The problem with trying to ban performance-enhancing drugs is that our bodies are already producing many of these chemicals, and certainly not in a very “fair” way.
Consider an old case that is likely to be hotly discussed in a few years time: the finnish cross-country skier Eero Mäntyranta, who won multiple gold medals in the world championships and the olympic games in the early 1960s. He was at the time seen as a “miracle” skier, especially given that he had needed comparatively little training to reach (and maintain) his world championship level performance.
Subsequent research has shown that Mäntyranta lacks a gene for a protein that regulates the activity of the body’s EPO-gene. In other words, his EPO-gene is constantly “turned on,” which means that his body is constantly producing EPO, a performance-enhancing substance that increases the number of oxygen-carrying red blood cells.
Does this mean that Mäntyranta did not deserve his gold medals?
Should today’s athletes be tested for Mäntyranta’s gene deficiency (and prohibited from competing if they have this genetic condition)?
If yes, why should we limit testing to only the EPO gene? Should we not also be looking at the genes that help regulate muscle mass, and so on?
If no, how is this different from allowing EPO injections (which are currently banned)?
Due to genetic variation, the athletic playing field is already extremely unlevel. Furthermore, this “problem” is likely to get much worse as reliable genetic engineering for adults may be just around the corner. (Indeed, several biotech companies are already working on EPO gene therapy as a way to treat amenia–how many of you believe that this will not be a very popular treatment among endurance sport athletes?) It may be very hard or even impossible to detect if someone has undergone such treatment. I believe that we may have to accept this and learn to live with the thought that equality in sports is an illusion.
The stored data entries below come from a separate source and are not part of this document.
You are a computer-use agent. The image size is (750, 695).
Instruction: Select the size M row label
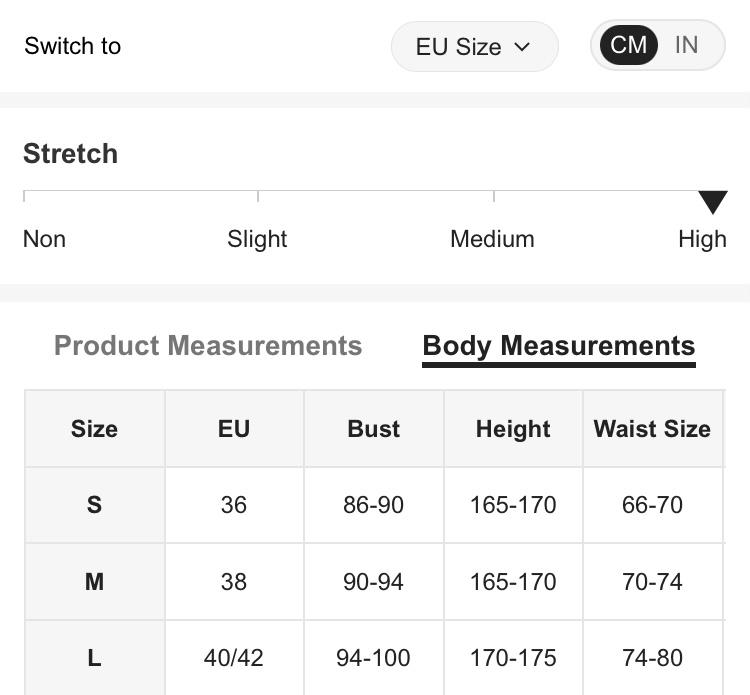(94, 581)
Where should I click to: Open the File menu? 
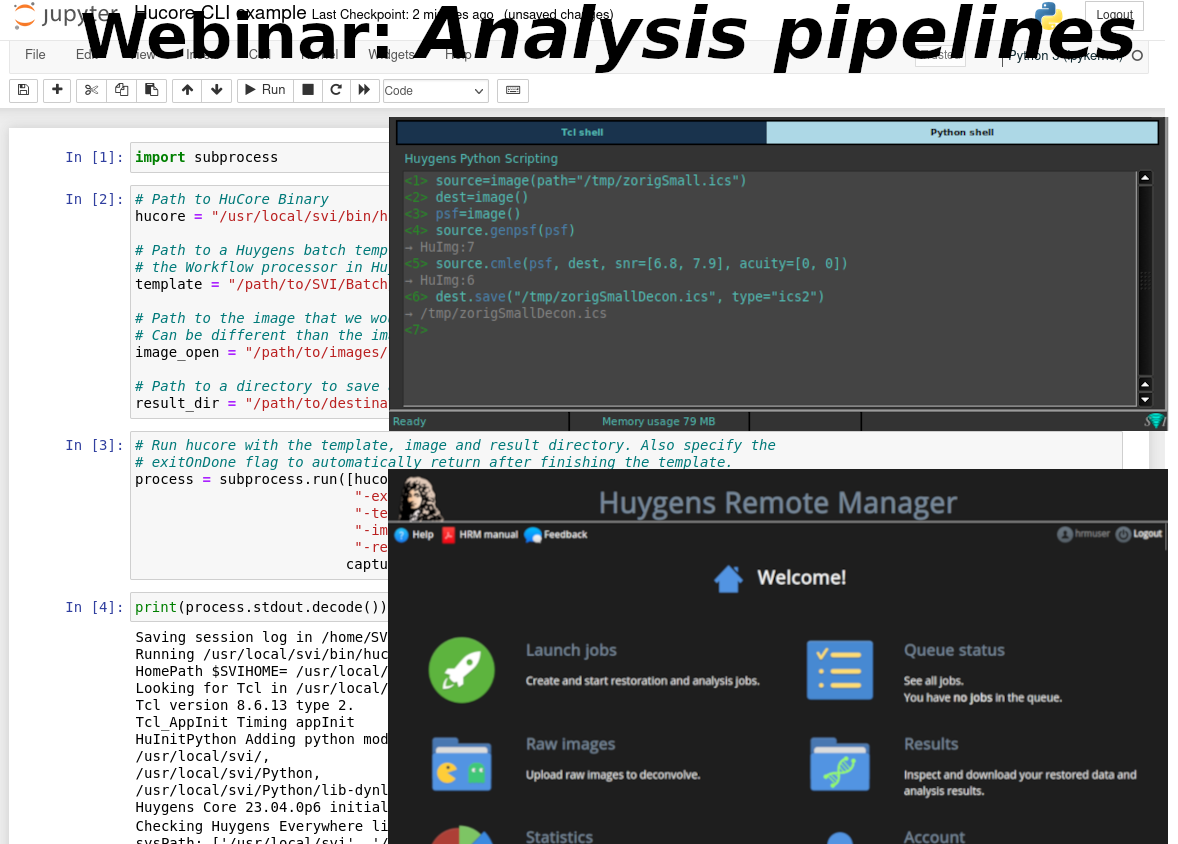click(35, 55)
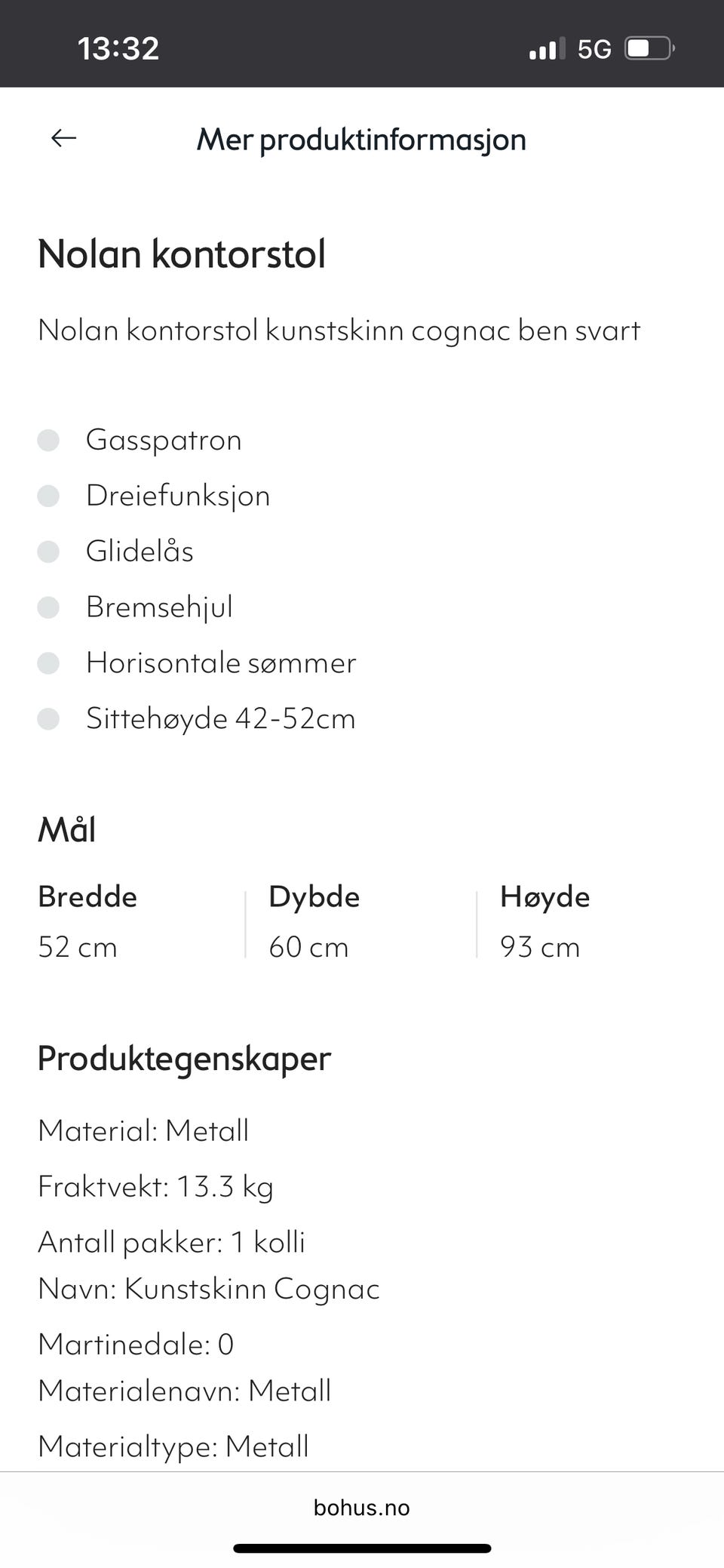This screenshot has width=724, height=1568.
Task: Open the Nolan kontorstol product title
Action: coord(182,254)
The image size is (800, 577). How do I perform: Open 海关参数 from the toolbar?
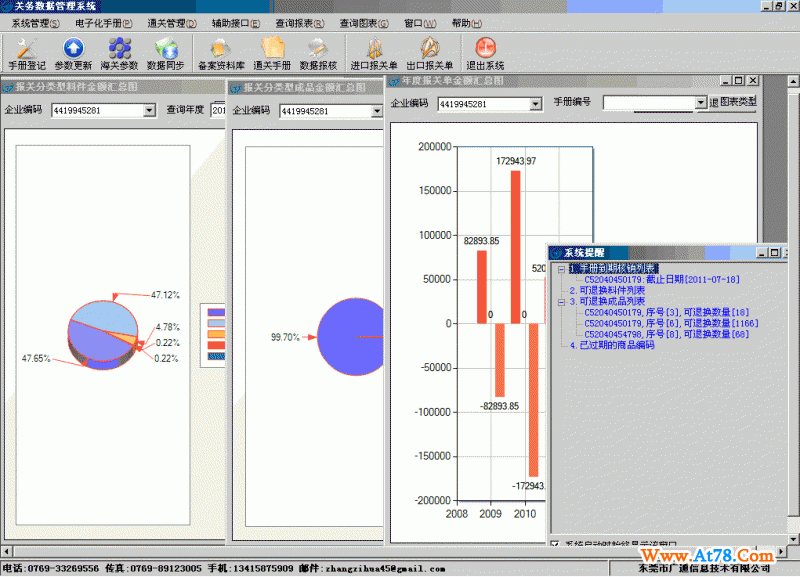tap(119, 52)
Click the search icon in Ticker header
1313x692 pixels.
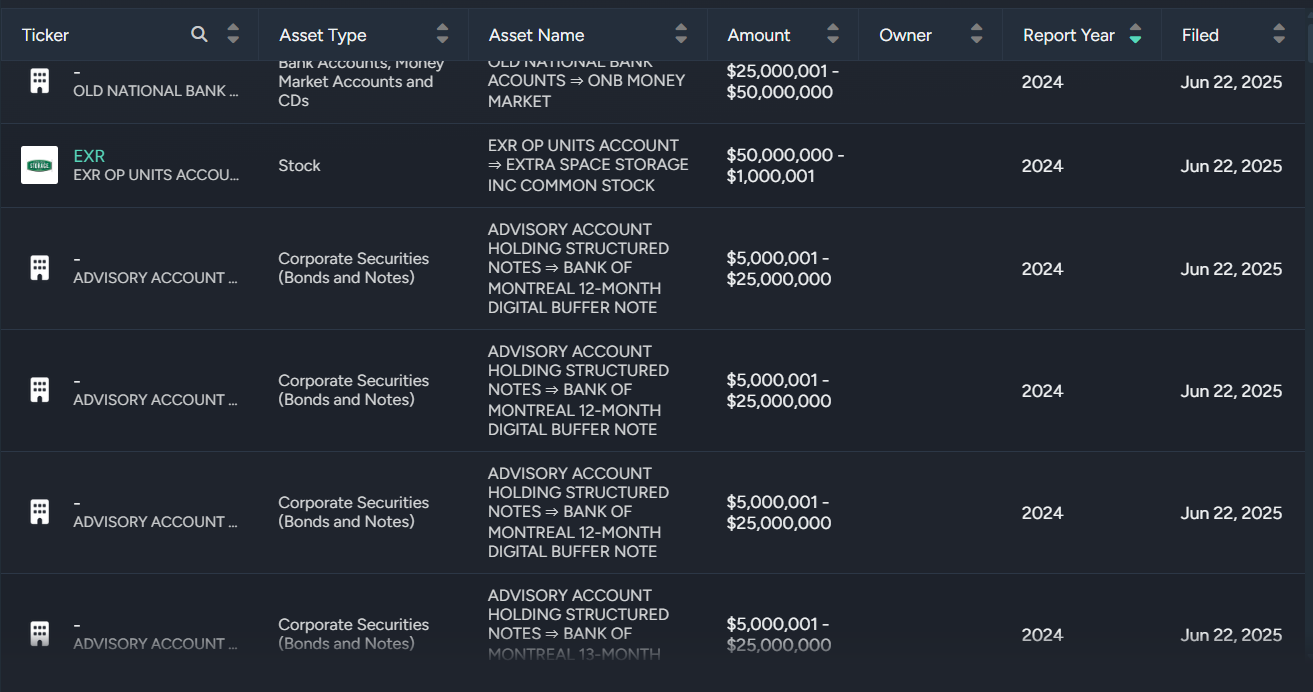(x=199, y=35)
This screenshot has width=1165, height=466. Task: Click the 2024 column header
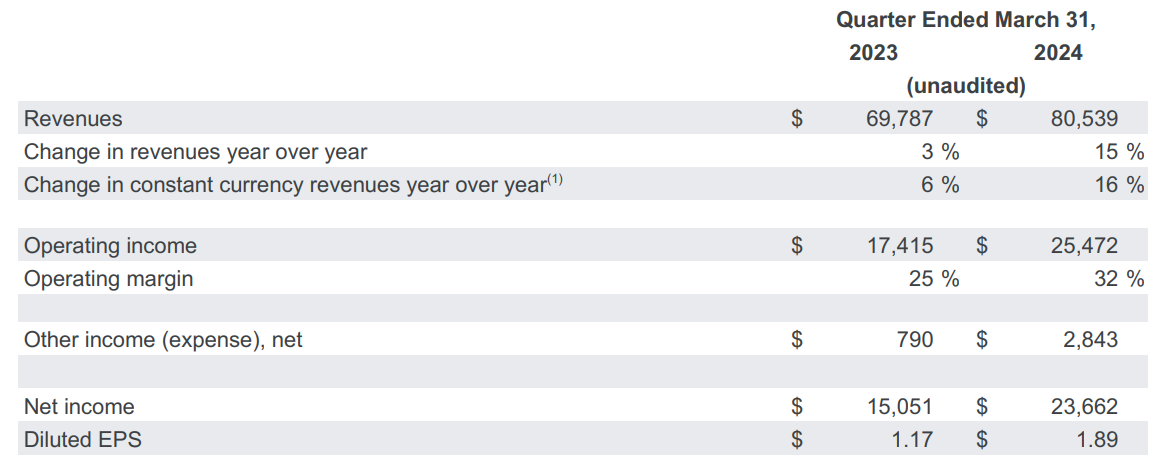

The only other long-term alternative, it seems to me, would be the establishment of fixed parameters for what is “standard,” allowable human genetic characteristics and blood content for athletes that wish to participate in competitions. Indeed, some organizations have already started walking down this path by establishing a maximum hemotocrit level (percent of total blood volume that is made up of red blood cells). But, do we really want to continue down this path? It seems to me that it will lead to nasty places. A variant of this would be the creation of different “genetic classes” of athletes, but this seems to open up the same can of worms as rules for “standard allowable genes” with regard to implementation and possibility of stigmatization.
I believe that PE drugs and PE therapy in sports is here to stay. You may not like it, but you would probably like the long-term preventive measures a lot less.